## Exercise directions:
From the listing below, extract every line in which the word "computer" appears.
■ ■ ■ ■ ■
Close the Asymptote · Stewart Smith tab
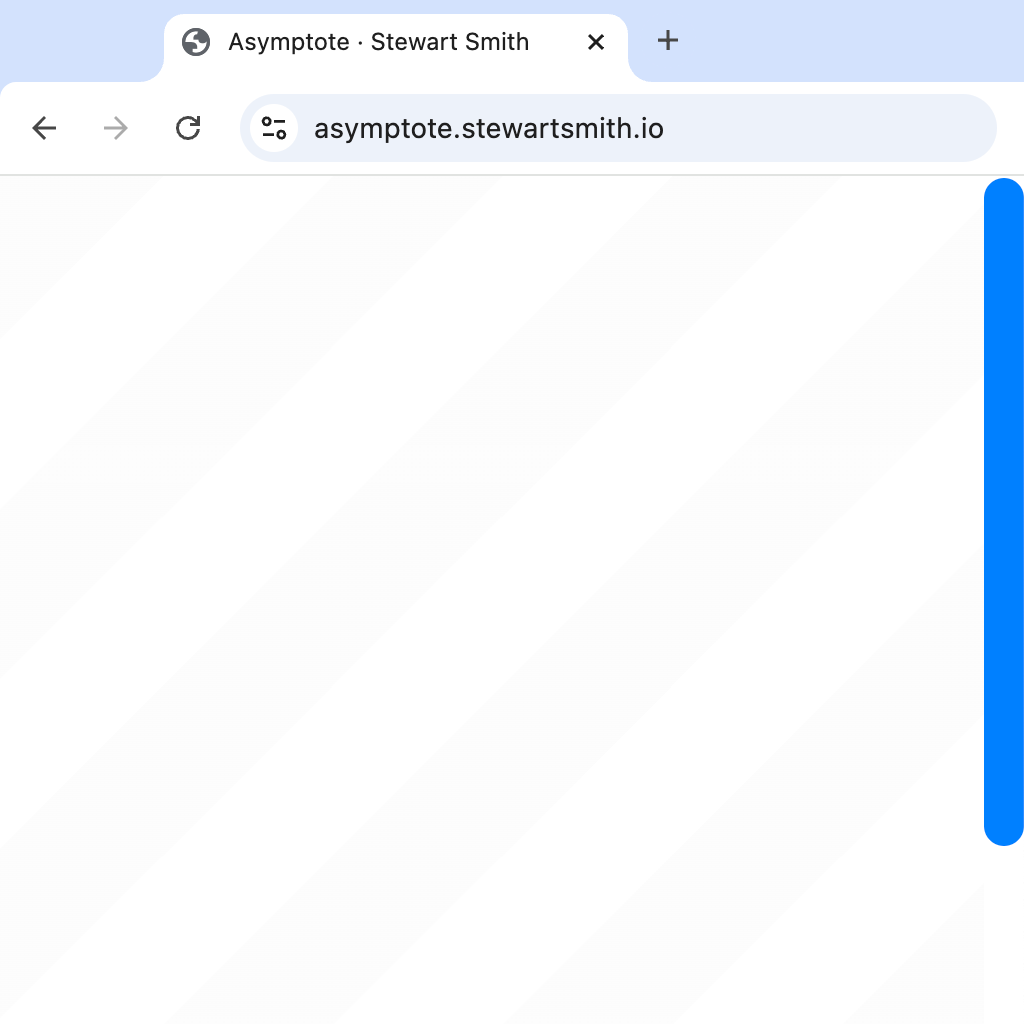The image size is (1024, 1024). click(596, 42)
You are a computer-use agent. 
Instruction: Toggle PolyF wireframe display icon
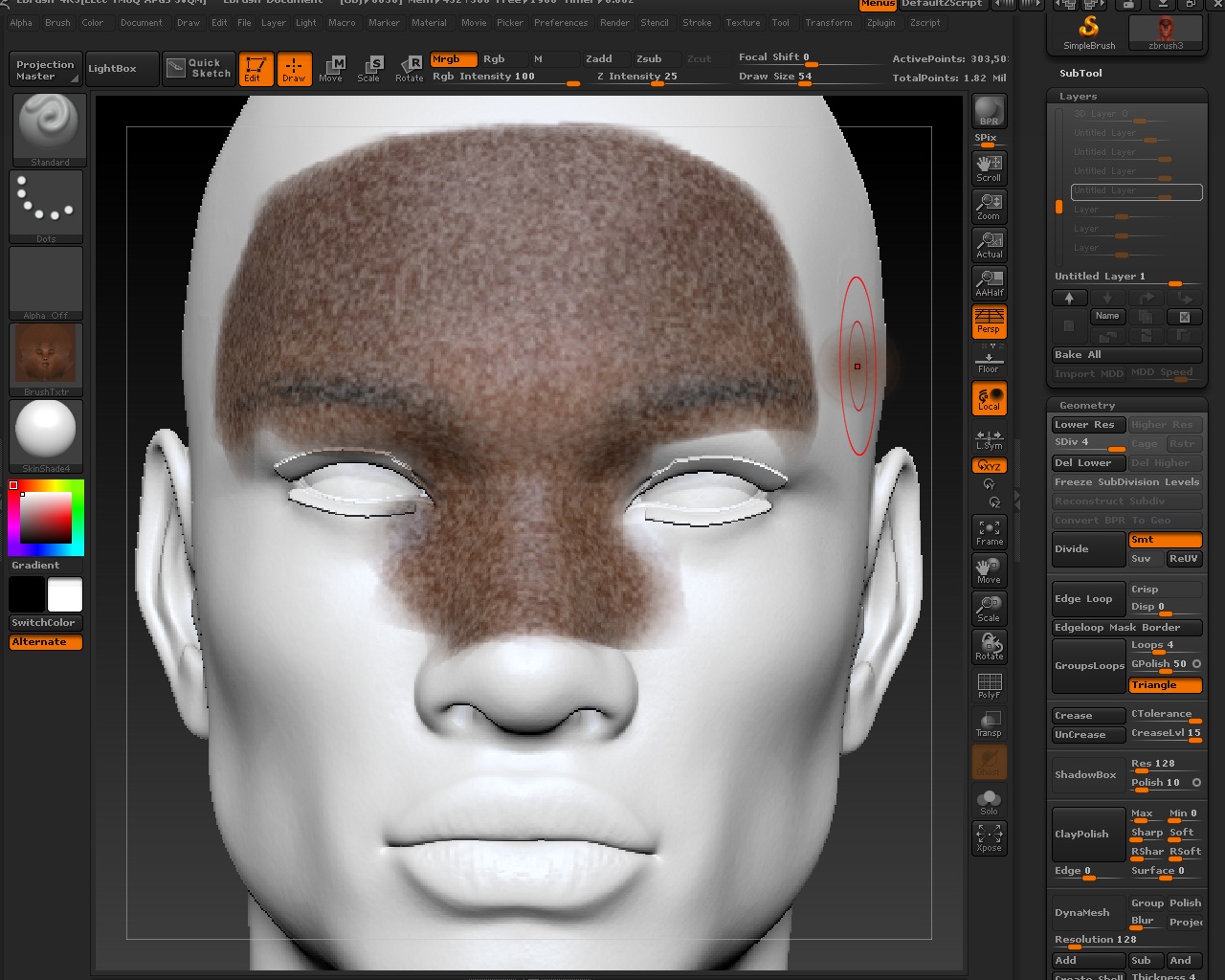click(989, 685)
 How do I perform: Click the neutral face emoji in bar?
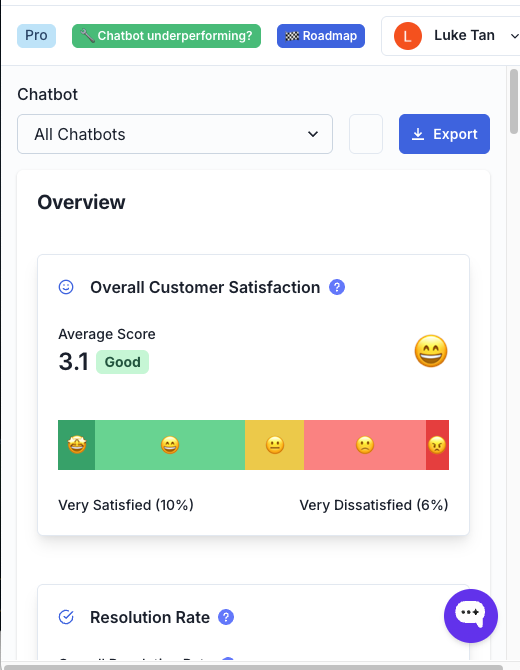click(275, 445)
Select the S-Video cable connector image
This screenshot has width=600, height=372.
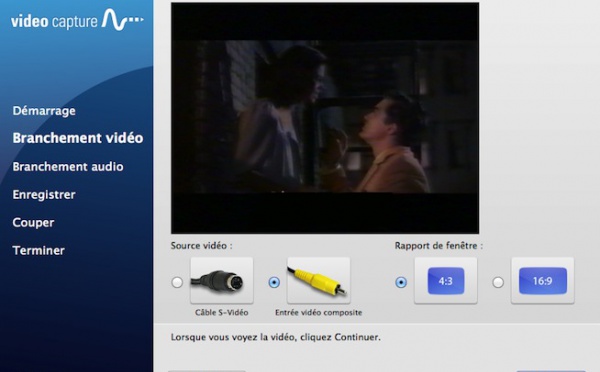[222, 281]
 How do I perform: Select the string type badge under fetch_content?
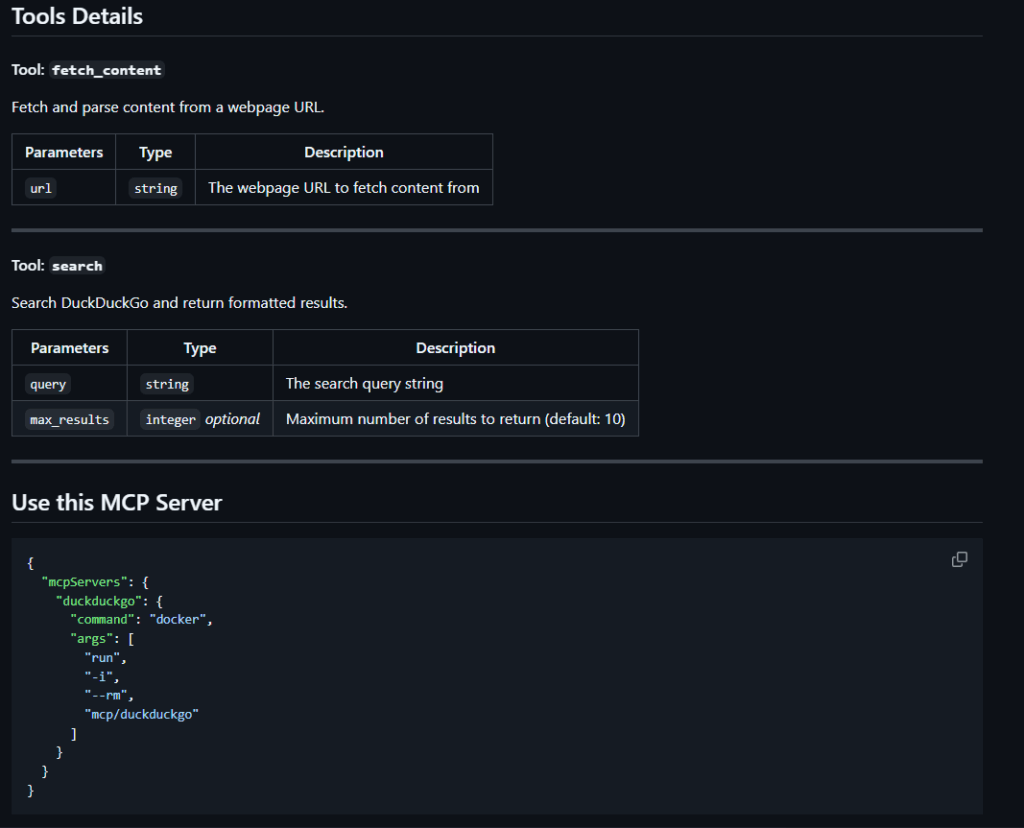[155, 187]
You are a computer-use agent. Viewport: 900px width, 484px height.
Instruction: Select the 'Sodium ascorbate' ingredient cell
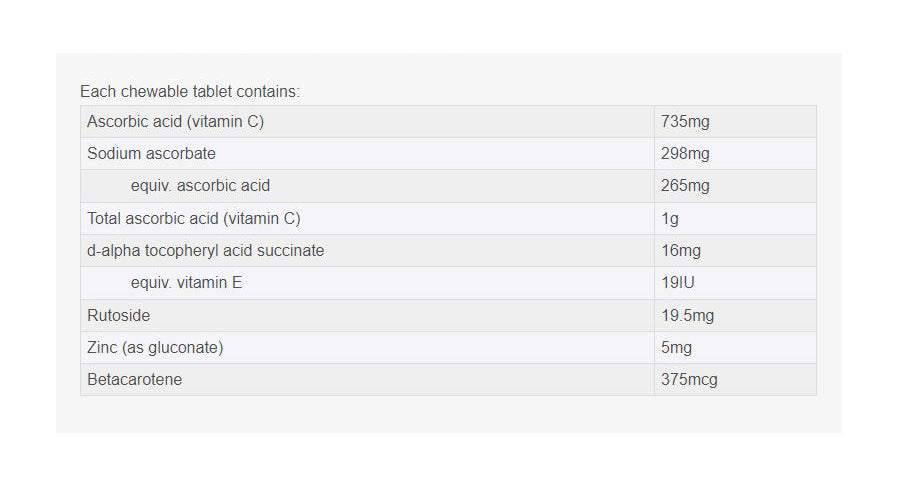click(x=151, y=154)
■ ■ ■ ■ ■
## Completed task:
You are a computer-use agent. 
You are a computer-use agent. Viewport: 900px width, 484px height.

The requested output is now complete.